Baseball at The Met
The 1937 baseball season is now in full swing and the nation's fans are daily cheering their favorite diamond stars. Baseball's heroes come and go, but few people have a better record of the game's great ones than the card collector . . . For Ruth and Gehrig and other present-day celebrities we must turn to the various candy and gum cards issued during the past few years. While intended primarily for the younger fans, they are of equal interest to all who love our national game.
—Jefferson R. Burdick
The more than thirty thousand baseball cards collected by Jefferson R. Burdick represent the most comprehensive collection outside of the Baseball Hall of Fame in Cooperstown, New York. The cards also illustrate the history of the game—from the dead-ball era at the turn of the nineteenth century to the golden age and modern era of the sport. Baseball cards were first used as advertising inserts by tobacco companies beginning in the late 1800s. Burdick's earliest cards were incorporated into a series called Champions of the World, produced by Allen & Ginter Tobacco. These illustrate players like Mike "King" Kelley, "Cap" Anson, and Charles Comiskey. The most magnificent card in the collection is the rare and pristine 1910 Honus Wagner card from the White Border series. Only fifty-seven copies of this card are known to exist because Wagner is believed to have pulled them from the tobacco products, unhappy that they would entice boys to buy the product. Wagner's act may have instigated the shift from the advertising of baseball primarily in tobacco to including the inserts within more youth-friendly gum and candy goods.
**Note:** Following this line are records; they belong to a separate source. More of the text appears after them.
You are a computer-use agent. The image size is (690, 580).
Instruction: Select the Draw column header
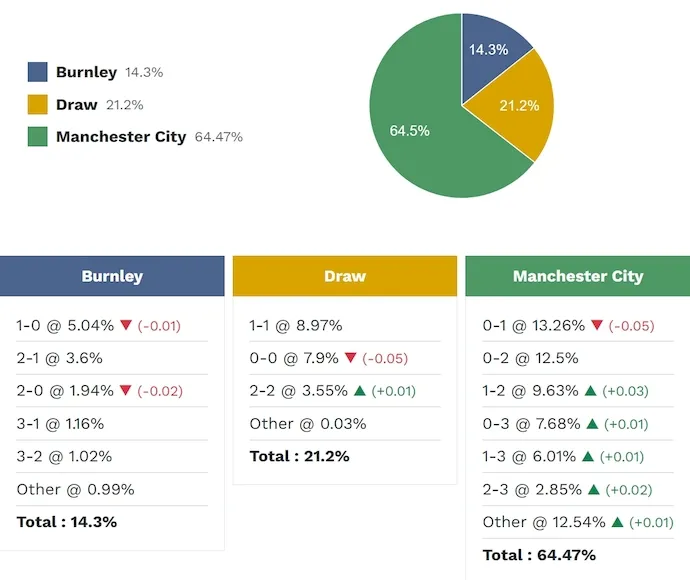345,277
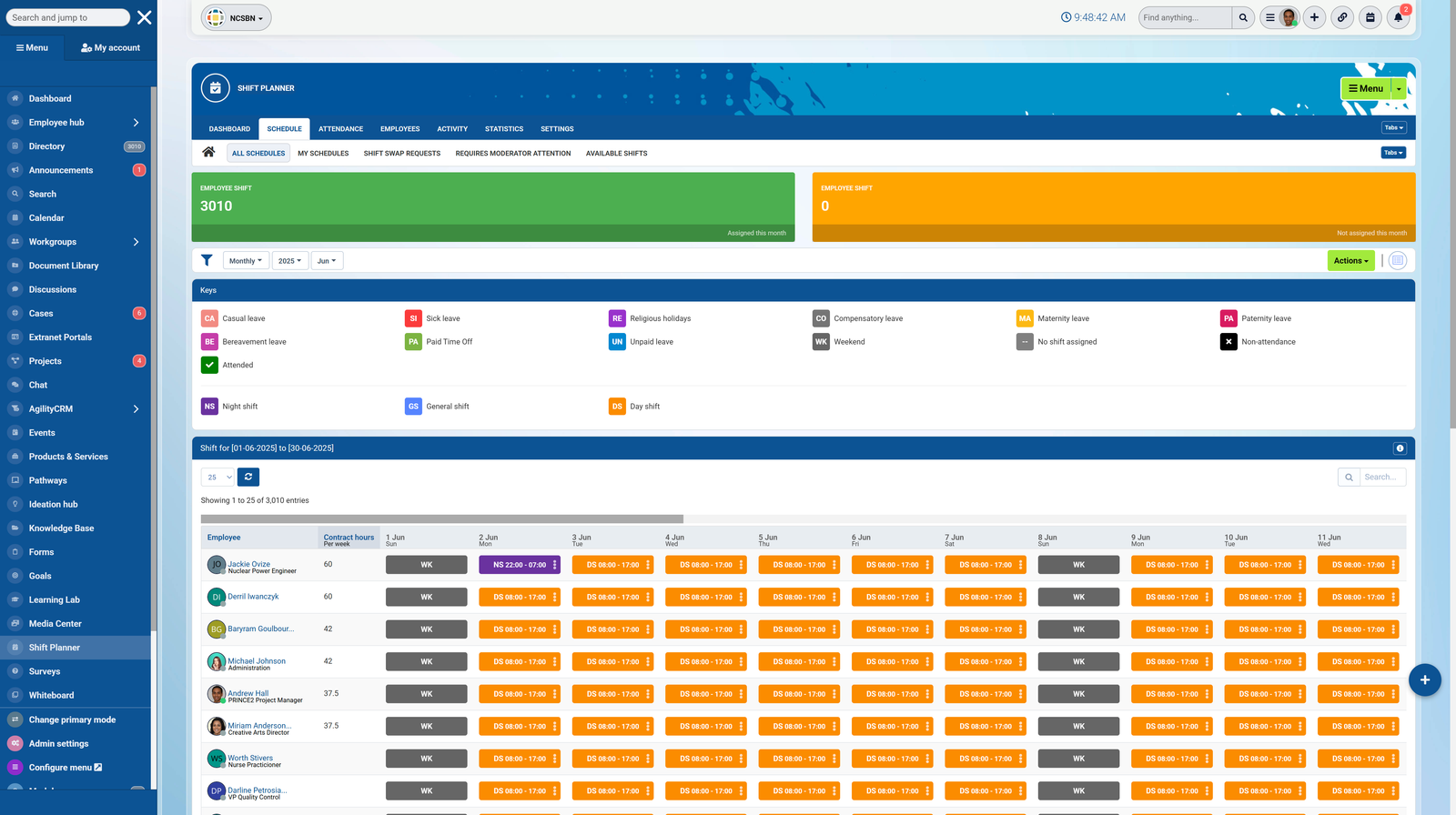
Task: Open the Shift Swap Requests tab
Action: [x=401, y=154]
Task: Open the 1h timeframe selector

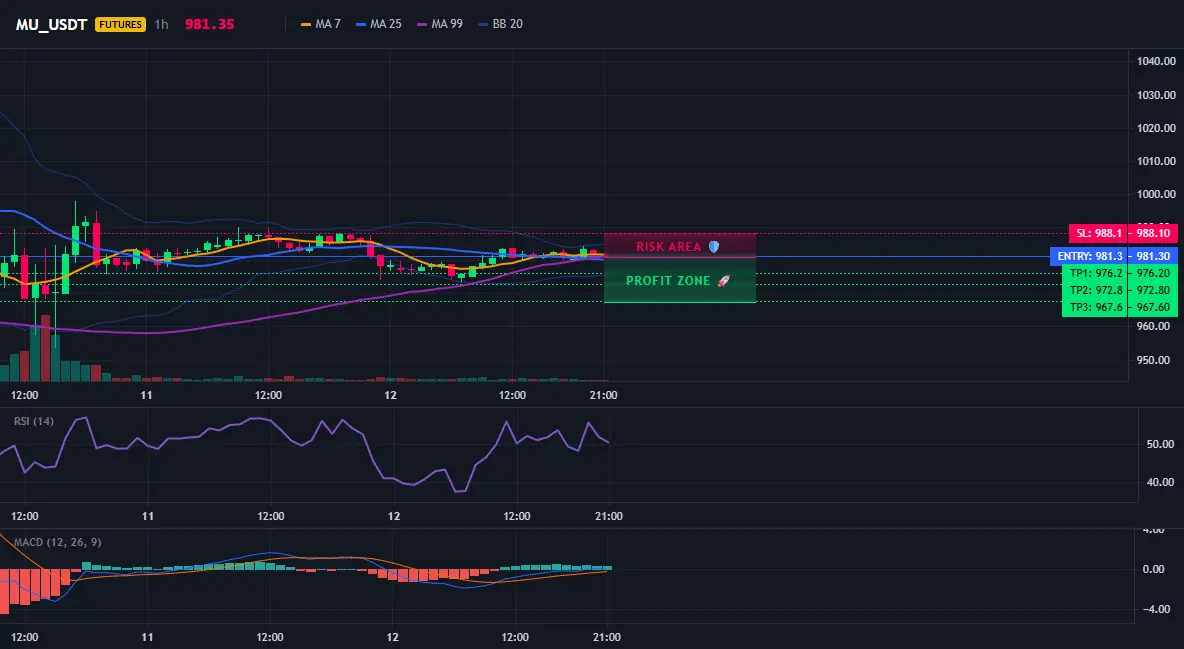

Burdick's collection also includes Joe DiMaggio, Willie Mays, and Stan Musial, as well as Babe Ruth, Lou Gehrig, Cy Young, Ty Cobb, and Hank Greenberg, among thousands of other cards. An avid collector, Burdick's albums are exceptional in that they contain full sets such as the famous Bowman Gum series of 1951, which includes Mickey Mantle's rookie card, and Topps's 1953 set highlighting New York Yankees Philip Rizzuto, Yogi Berra, Mantle, and Brooklyn Dodgers Jackie Robinson, Duke Snider, Pee Wee Reese, and Roy Campanella. Burdick compiled the original albums that these cards are kept in by incorporating the baseball cards alongside other contemporary advertising material.
The baseball cards document the sport through varied types of media—from lithography to photography—with imagery illustrating legends as well as the lesser-known players, owners, and teams that have contributed to the history of the game.